A guerra jurídica fez com que a USFL estagnasse enquanto não houvesse uma decisão. Que decidiu a favor da queixa de Donald Trump, mas com um «asterisco». Sim, a NFL fora considerada culpada de violar as leis de anti-monopólio mas a indemnização à USFL era de apenas… um dólar.

Por esta altura, a USFL tinha perdido a carruagem. A vitória de Pirro não ajudara os proprietários em dificuldades financeiras, Trump virou-lhe as costas e a USFL morreu apenas três anos depois da criação.

Campeões da USFL

1983 Michigan Panthers-Philadelphia Stars, 24-22

1984 Philadelphia Stars-Arizona Wranglers, 23-3

1985 Baltimore Stars-Oakland Invaders, 28-24

Na perspetiva norte-americana, o vilão foi fácil de encontrar: Donald Trump. «Achei que tínhamos de avançar rapidamente, havia donos a morrer, que não conseguiam pagar contas», justificou pouco depois. E em 2009, num documentário da ESPN, foi ainda mais longe na desresponsabilização e nas críticas à liga. «Se tivesse continuado, não passaria de peixe miúdo. Mas já nem penso na USFL, foi há muito tempo, foi divertido.»

«As pessoas podem culpar o Trump, é a história da minha vida. Acho que sem mim a liga teria caído muito mais cedo. Chegou onde chegou por causa de mim», terminou. Muitos viram a atitude de Trump como uma tentativa desesperada de chegar à NFL, forjando um acordo de expansão que acolhesse algumas equipas da USFL e permitisse a distribuição das receitas pelos proprietários em dificuldades. Para o próprio, também seria como ganhar o jackpot, depois de pagar nove milhões de dólares pelos Generals.
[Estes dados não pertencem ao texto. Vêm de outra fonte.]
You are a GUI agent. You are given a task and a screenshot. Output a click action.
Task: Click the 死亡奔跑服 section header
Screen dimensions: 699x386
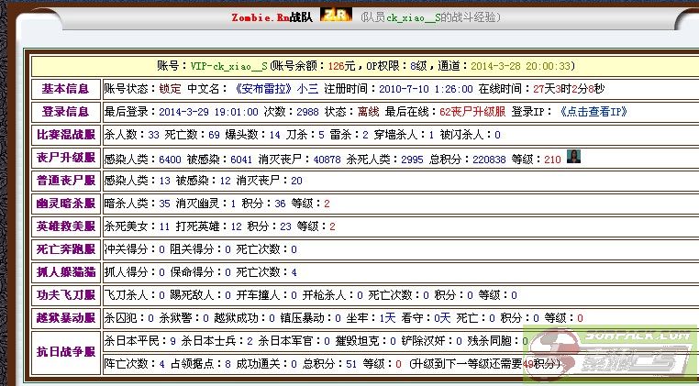(x=65, y=249)
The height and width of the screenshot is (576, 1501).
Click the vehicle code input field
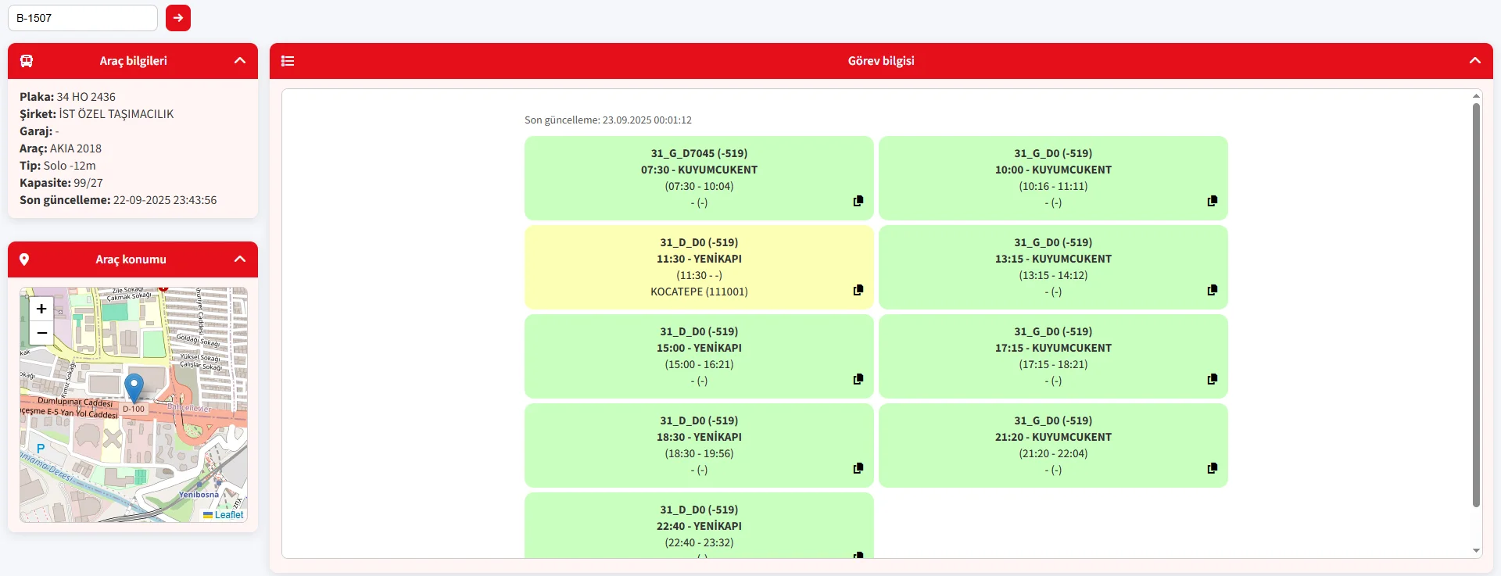pyautogui.click(x=83, y=18)
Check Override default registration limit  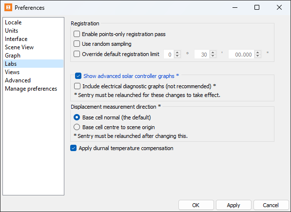[x=77, y=54]
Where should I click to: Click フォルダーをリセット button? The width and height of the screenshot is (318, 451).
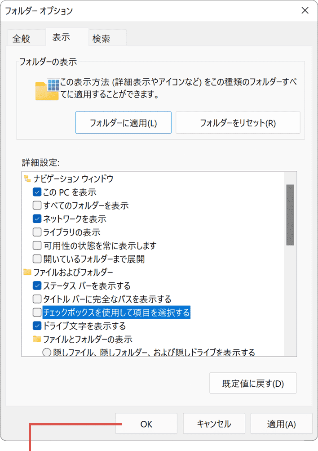pos(238,122)
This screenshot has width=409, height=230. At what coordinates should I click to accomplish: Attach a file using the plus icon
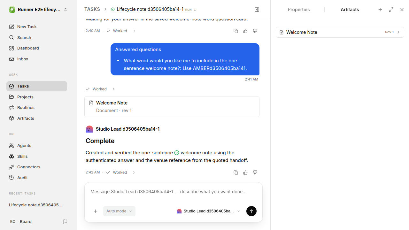tap(96, 211)
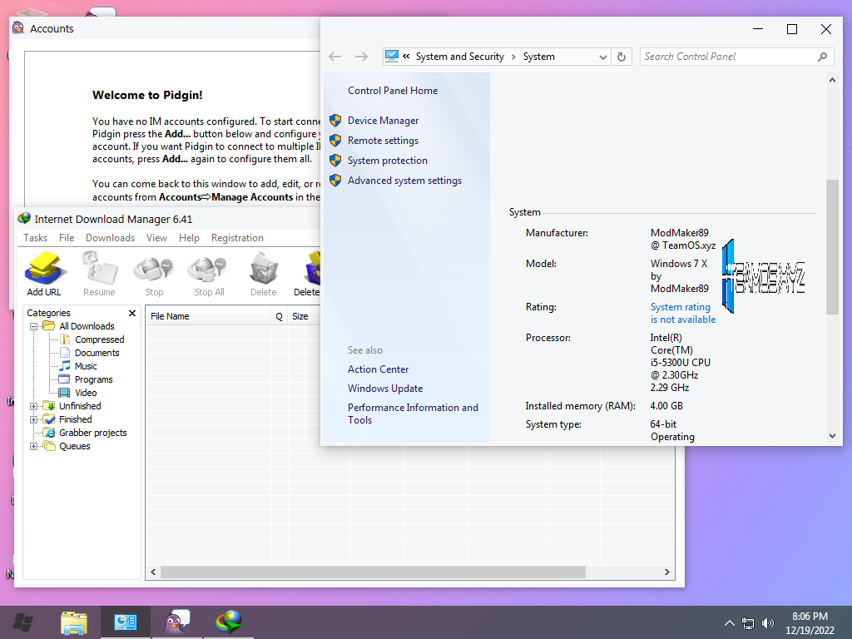Viewport: 852px width, 639px height.
Task: Click the Add URL toolbar icon
Action: 44,273
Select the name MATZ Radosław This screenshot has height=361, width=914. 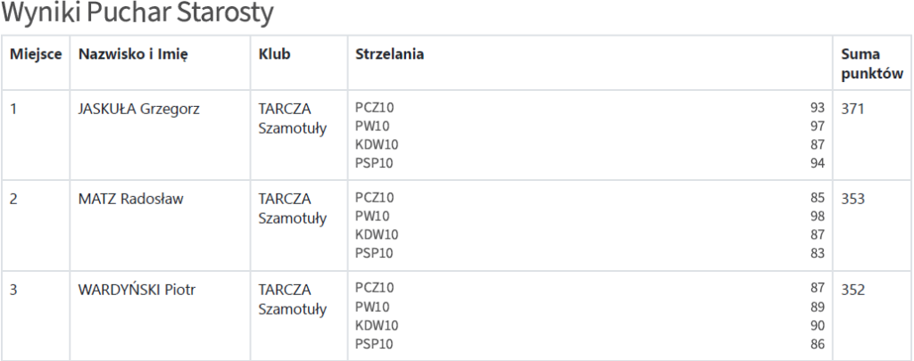(130, 199)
Trump liderou guerra da USFL contra a NFL

Bill Simmons, antigo jornalista da ESPN e agora na HBO, garante que Trump estava tão desesperado por ter uma equipa na NFL que teve de ir para a USFL. Já Burt Reynolds, co-proprietário de uma das equipas (Tampa Bay Bandits), garante que «Trump tentou mas não o queriam».

A tese sempre foi negada pelo próprio: «Teria sido muito mais fácil comprar uma equipa da NFL.»

Um outro jornalista, Charley Steiner, revelou a sua teoria ao «Washington Post» já este ano: «Ele [Trump] era o ar dos pneus. Deu à liga o ar que esta precisava, elevou a pressão para outro nível e continuou a fazê-lo até explodir.»

Méritos da USFL

A luta pelos melhores talentos universitários foi a primeira forma encontrada pelas equipas para atrair gente e interesse para a nova liga. Os vencedores do Heisman Trophy eram os mais apetecíveis e, em última instância, eram os milhões oferecidos que faziam a diferença.

Não ficaram por aí. Era preciso dar mais espetáculo, dentro e fora de jogo. Os intervalos foram vistos como fonte essencial de entretenimento e George Foreman, antigo campeão mundial de boxe, chegou a celebrar um casamento num intervalo. Dentro de campo, foi introduzida a jogada de dois pontos após o touchdown e o recurso à repetição da transmissão televisiva para analisar as jogadas. Ambas foram depois acolhidas pela NFL.

Os jogadores também saíram a ganhar. Os testemunhos alinham-se na sensação de divertimento na USFL mas os salários é que provocaram a grande revolução. A concorrência financeira com a NFL provocou a rival a responder ao mesmo nível e fez com que o salário médio dos jogadores registasse o maior aumento na história da liga.

Quando a USFL terminou, 187 jogadores conseguiram prosseguir a carreira na NFL. Jim Kelly passou dos Houston Gamblers para os Buffalo Bills e tornou-se no único quarterback da história a levar uma equipa a quatro finais da Super Bowl consecutivas (todas perdidas).